Feast of St. John the Baptist


Re-badging pagan places of worship as churches, as outlined in Gregory the Great's 7th C Letter  to Mellitus, made a great deal of sense in the conversion of  East Anglia. To what extent modern church dedications reflect the choice of a feast days to coincide with and replace pagan festivals is a moot point. 

The spandrels above the west door  -  a lamb and flag on one side and the eagle on the other - a and the two empty niches of St. John the Baptist, Coltishall  reveal its original dual dedication. 

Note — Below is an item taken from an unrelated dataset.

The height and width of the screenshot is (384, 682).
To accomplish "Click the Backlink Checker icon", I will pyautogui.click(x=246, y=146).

That would have been very handy if  there was a pre-existing tradition of marking midwinter (St. John the Evangelist) and midsummer (St. John the Baptist).

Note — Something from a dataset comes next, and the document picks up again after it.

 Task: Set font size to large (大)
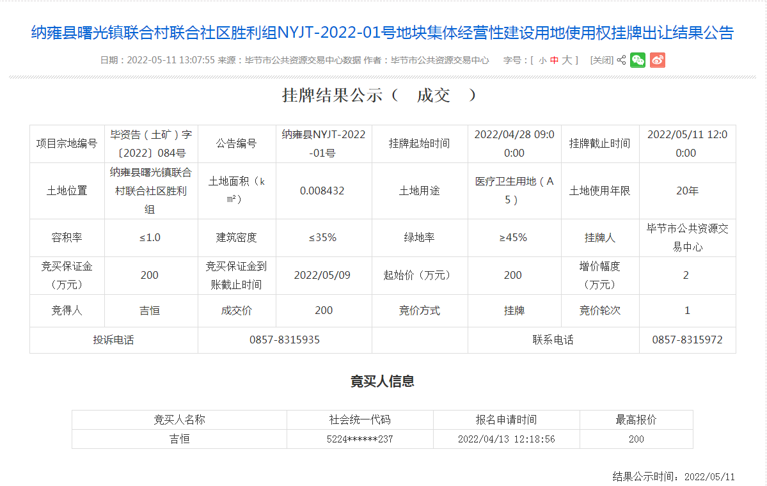567,60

We cannot know, but we might guess,  that the tradition of midsummer fires that continues in some parts of the U.K, was part of a wider (pre-Christian?) tradition marking  all the solstices and equinoxes with fire. So one can imagine our yet to be converted Anglo-Saxon forebears having their festivals at the same times and the same place. 

And they would not have been alone in this. Further down the river is Belaugh where the church dedication is to St. Peter, which is another midsummer dedication. One understanding of the name Belaugh might be another clue. Bel = Shining  and leigh = a clearing. It is easy to imagine people lighting a fire on that high place above the river.

The Autumn Equinox fire tradition,  re-badged as Guy Fawkes Night, is the most widely observed today. The church dedication that matches is All Saints.  All Saints, Horstead is just up river.

A continuation of this fire tradition into Christian times - at Christmas and The Feast of St. John the Evangelist, in the winter,  on the Feasts of the Birth of John the Baptist and St. Peter at midsummer; and at All Saints-tide, with its remembrance of the dead - could be understood as Christian Good News bringing light. 

So that then and now Christians join their voices with John the Baptist's dad on the Feast of the Birth of John the Baptist, dear old Zecharia , and give thanks that  "light has  lighten the Gentiles."  In particular the Christian people of these Broadland rivers.

Churches with dedications to St. John abound beside Broads rivers.  The church founded by St. Felix at Reedham in the 7th C is dedicated to St. John the Baptist. St. Felix had chosen an abandoned Roman fort as his Broadland base signalling thereby the Church's links to Rome.  Maybe this too was a dual dedication mirroring the dual dedication of the Papal Basilica of St. John, Lateran in Rome.

Romanitas, interest in all things Roman continued to be a concern of  the Church in East Anglia into Norman times as can be seen in the Romanesque architecture of the Norwich Cathedral.  It can also be seen in the oldest part of Coltishall church building where reused Roman brick features.